* _Supplied material_

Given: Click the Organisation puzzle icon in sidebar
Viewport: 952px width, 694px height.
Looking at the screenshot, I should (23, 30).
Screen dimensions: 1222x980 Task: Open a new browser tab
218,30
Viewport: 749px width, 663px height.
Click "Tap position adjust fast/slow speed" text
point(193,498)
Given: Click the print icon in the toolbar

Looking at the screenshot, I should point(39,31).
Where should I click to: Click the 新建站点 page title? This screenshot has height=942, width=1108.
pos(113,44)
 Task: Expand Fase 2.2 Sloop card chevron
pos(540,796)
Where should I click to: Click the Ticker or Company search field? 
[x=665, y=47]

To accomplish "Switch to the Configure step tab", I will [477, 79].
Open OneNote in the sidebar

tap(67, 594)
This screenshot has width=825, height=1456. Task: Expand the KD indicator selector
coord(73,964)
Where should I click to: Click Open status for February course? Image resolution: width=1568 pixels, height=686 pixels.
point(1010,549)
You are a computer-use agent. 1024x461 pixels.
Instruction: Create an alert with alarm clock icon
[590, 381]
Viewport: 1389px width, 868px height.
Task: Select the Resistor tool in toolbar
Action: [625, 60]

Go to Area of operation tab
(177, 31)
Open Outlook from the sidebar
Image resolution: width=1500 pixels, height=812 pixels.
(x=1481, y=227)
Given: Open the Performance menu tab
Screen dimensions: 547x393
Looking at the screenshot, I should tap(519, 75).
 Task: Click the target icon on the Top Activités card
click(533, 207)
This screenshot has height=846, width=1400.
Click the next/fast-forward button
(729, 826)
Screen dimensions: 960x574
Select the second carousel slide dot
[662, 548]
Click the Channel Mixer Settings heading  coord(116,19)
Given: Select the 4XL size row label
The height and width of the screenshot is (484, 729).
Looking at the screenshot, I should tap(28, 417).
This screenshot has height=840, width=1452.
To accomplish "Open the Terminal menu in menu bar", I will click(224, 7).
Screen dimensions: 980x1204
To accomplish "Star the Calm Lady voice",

* _What is required_
Copy every one of the records above word for word, changing nothing.

* _Reply_
Given: Click the Organisation puzzle icon in sidebar
Viewport: 952px width, 694px height.
Looking at the screenshot, I should (23, 30).
Screen dimensions: 1222x980 Task: Open a new browser tab
218,30
Viewport: 749px width, 663px height.
Click "Tap position adjust fast/slow speed" text
point(193,498)
Given: Click the print icon in the toolbar

Looking at the screenshot, I should point(39,31).
Where should I click to: Click the 新建站点 page title? This screenshot has height=942, width=1108.
pos(113,44)
 Task: Expand Fase 2.2 Sloop card chevron
pos(540,796)
Where should I click to: Click the Ticker or Company search field? 
[x=665, y=47]

To accomplish "Switch to the Configure step tab", I will [477, 79].
Open OneNote in the sidebar

tap(67, 594)
This screenshot has width=825, height=1456. Task: Expand the KD indicator selector
coord(73,964)
Where should I click to: Click Open status for February course? Image resolution: width=1568 pixels, height=686 pixels.
point(1010,549)
You are a computer-use agent. 1024x461 pixels.
Instruction: Create an alert with alarm clock icon
[590, 381]
Viewport: 1389px width, 868px height.
Task: Select the Resistor tool in toolbar
Action: [625, 60]

Go to Area of operation tab
(177, 31)
Open Outlook from the sidebar
Image resolution: width=1500 pixels, height=812 pixels.
(x=1481, y=227)
Given: Open the Performance menu tab
Screen dimensions: 547x393
Looking at the screenshot, I should tap(519, 75).
 Task: Click the target icon on the Top Activités card
click(533, 207)
This screenshot has height=846, width=1400.
Click the next/fast-forward button
(729, 826)
Screen dimensions: 960x574
Select the second carousel slide dot
[662, 548]
Click the Channel Mixer Settings heading  coord(116,19)
Given: Select the 4XL size row label
The height and width of the screenshot is (484, 729).
Looking at the screenshot, I should tap(28, 417).
This screenshot has height=840, width=1452.
To accomplish "Open the Terminal menu in menu bar", I will click(224, 7).
Screen dimensions: 980x1204
To accomplish "Star the Calm Lady voice",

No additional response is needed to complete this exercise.